## Given instruction
In the material below, pull out the lines from the one containing "Click the heading 五、涂一涂" through the one containing "572x810 pixels. click(x=63, y=598)", both included, and reproduce them verbatim.

══ Records for this exercise

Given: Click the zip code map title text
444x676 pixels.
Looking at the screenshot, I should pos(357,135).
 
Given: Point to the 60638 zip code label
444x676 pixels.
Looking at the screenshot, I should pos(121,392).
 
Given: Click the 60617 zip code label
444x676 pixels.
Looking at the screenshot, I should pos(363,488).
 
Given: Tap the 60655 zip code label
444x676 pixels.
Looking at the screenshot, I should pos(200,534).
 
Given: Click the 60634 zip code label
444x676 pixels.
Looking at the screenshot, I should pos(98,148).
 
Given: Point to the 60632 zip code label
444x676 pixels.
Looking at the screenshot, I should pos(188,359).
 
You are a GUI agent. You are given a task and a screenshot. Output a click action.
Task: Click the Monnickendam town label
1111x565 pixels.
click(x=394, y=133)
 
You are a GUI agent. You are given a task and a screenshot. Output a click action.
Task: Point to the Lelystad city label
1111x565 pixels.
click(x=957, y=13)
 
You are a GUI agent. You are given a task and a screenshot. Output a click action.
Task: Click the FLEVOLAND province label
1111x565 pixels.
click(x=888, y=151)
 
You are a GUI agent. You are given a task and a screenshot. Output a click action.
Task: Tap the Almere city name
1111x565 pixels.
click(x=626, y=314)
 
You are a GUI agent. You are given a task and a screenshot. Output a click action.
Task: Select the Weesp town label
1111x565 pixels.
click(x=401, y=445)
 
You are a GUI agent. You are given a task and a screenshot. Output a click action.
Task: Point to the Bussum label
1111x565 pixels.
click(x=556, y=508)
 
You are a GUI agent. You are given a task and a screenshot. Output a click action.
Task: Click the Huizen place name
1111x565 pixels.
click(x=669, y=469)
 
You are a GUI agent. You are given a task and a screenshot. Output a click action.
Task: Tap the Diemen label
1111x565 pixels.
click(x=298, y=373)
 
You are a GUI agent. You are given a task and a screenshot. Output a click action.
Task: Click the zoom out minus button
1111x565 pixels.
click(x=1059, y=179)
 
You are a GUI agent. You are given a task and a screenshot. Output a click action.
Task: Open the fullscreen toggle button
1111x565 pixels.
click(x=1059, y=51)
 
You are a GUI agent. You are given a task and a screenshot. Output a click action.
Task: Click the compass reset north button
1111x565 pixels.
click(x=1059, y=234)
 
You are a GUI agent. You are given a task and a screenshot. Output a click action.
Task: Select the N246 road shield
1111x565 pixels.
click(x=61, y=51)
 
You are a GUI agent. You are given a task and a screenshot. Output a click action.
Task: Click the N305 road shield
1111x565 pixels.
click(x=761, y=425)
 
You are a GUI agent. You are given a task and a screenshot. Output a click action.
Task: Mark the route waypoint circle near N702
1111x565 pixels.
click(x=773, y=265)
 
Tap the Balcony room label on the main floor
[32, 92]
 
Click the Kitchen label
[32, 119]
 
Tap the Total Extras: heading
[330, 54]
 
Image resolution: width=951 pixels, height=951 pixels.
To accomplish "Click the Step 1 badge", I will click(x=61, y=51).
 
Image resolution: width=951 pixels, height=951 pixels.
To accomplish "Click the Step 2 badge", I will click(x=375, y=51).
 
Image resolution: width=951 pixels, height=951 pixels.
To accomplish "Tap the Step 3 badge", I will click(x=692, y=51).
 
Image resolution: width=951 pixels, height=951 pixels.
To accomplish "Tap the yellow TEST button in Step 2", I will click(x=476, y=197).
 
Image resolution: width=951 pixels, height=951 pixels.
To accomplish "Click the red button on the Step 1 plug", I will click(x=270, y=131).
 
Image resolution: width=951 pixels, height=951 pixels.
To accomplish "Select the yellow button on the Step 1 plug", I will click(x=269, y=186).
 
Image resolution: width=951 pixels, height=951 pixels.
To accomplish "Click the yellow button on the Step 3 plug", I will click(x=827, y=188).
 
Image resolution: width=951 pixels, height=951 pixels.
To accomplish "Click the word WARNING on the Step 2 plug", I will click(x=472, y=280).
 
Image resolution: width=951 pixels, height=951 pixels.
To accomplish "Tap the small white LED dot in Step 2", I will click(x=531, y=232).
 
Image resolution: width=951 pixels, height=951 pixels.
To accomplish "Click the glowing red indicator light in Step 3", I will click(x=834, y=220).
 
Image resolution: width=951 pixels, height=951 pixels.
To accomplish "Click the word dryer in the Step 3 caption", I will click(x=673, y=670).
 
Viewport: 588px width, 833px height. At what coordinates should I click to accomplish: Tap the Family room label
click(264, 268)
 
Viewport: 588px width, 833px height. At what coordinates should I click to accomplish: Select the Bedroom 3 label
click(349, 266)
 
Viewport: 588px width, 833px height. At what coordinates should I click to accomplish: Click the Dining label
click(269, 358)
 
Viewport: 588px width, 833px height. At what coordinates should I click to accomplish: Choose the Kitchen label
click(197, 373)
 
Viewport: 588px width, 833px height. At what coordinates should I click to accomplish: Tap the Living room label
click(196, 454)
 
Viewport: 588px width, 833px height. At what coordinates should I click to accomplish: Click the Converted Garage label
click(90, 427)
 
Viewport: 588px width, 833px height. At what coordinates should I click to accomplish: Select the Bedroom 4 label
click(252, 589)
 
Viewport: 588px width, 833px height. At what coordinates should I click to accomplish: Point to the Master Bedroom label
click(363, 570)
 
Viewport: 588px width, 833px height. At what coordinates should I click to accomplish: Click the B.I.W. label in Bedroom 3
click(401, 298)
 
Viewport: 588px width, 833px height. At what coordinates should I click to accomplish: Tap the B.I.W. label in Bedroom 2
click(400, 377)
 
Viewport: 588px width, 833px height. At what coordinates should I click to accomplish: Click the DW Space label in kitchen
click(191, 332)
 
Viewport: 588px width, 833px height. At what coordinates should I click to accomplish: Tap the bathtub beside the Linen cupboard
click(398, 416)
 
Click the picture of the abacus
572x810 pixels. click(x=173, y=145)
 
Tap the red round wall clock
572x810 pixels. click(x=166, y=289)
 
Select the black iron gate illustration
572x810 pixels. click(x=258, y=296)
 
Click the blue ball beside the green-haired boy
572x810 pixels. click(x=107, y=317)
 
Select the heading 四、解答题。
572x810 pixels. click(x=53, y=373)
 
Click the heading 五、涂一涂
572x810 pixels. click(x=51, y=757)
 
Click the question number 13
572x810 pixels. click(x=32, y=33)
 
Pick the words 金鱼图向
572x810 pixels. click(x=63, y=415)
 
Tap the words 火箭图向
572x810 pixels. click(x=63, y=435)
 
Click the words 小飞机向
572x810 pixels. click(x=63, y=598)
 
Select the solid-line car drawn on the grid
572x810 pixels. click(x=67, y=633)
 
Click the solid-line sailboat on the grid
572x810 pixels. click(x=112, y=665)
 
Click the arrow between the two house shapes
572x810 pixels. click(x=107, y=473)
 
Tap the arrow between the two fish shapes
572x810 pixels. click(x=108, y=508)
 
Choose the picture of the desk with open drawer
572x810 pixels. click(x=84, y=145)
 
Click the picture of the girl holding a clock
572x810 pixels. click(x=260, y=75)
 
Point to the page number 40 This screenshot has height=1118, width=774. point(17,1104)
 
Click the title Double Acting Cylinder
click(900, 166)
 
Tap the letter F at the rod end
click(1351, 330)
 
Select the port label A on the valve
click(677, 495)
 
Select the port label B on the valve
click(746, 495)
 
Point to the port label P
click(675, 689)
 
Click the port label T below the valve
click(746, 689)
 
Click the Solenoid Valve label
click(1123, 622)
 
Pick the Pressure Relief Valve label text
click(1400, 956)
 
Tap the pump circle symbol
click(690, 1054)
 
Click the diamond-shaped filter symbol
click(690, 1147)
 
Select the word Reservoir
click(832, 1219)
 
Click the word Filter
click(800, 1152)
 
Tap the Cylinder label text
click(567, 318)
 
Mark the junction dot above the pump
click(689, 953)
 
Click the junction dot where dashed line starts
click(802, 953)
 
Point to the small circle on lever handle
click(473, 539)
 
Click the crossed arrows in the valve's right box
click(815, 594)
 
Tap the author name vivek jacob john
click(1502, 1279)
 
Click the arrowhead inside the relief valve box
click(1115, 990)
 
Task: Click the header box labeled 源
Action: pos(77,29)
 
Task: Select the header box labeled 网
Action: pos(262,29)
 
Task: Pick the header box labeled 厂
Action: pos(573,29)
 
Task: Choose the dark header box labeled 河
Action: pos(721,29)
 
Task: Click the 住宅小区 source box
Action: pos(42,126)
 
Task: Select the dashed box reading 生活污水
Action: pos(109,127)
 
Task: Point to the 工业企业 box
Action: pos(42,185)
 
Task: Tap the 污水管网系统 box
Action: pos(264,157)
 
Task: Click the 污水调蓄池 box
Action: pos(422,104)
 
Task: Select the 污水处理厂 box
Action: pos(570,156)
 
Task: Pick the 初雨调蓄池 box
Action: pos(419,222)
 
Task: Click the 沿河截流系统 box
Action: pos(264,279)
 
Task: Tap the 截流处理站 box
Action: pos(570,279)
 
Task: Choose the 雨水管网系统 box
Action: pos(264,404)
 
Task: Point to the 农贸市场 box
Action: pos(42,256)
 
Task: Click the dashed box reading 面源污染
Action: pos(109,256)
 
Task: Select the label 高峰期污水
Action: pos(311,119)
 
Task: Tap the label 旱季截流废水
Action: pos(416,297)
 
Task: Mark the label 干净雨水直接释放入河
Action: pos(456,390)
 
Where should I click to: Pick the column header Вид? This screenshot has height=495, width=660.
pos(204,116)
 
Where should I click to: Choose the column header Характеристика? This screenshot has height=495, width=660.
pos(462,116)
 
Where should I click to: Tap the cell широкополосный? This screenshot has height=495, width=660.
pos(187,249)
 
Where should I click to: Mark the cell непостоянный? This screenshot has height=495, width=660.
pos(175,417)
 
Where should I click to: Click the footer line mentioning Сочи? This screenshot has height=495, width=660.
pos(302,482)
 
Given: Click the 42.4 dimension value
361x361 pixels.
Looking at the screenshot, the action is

════

## Reply to the task
Click the heading 五、涂一涂
572x810 pixels. click(x=51, y=757)
 
Click the question number 13
572x810 pixels. click(x=32, y=33)
 
Pick the words 金鱼图向
572x810 pixels. click(x=63, y=415)
 
Tap the words 火箭图向
572x810 pixels. click(x=63, y=435)
 
Click the words 小飞机向
572x810 pixels. click(x=63, y=598)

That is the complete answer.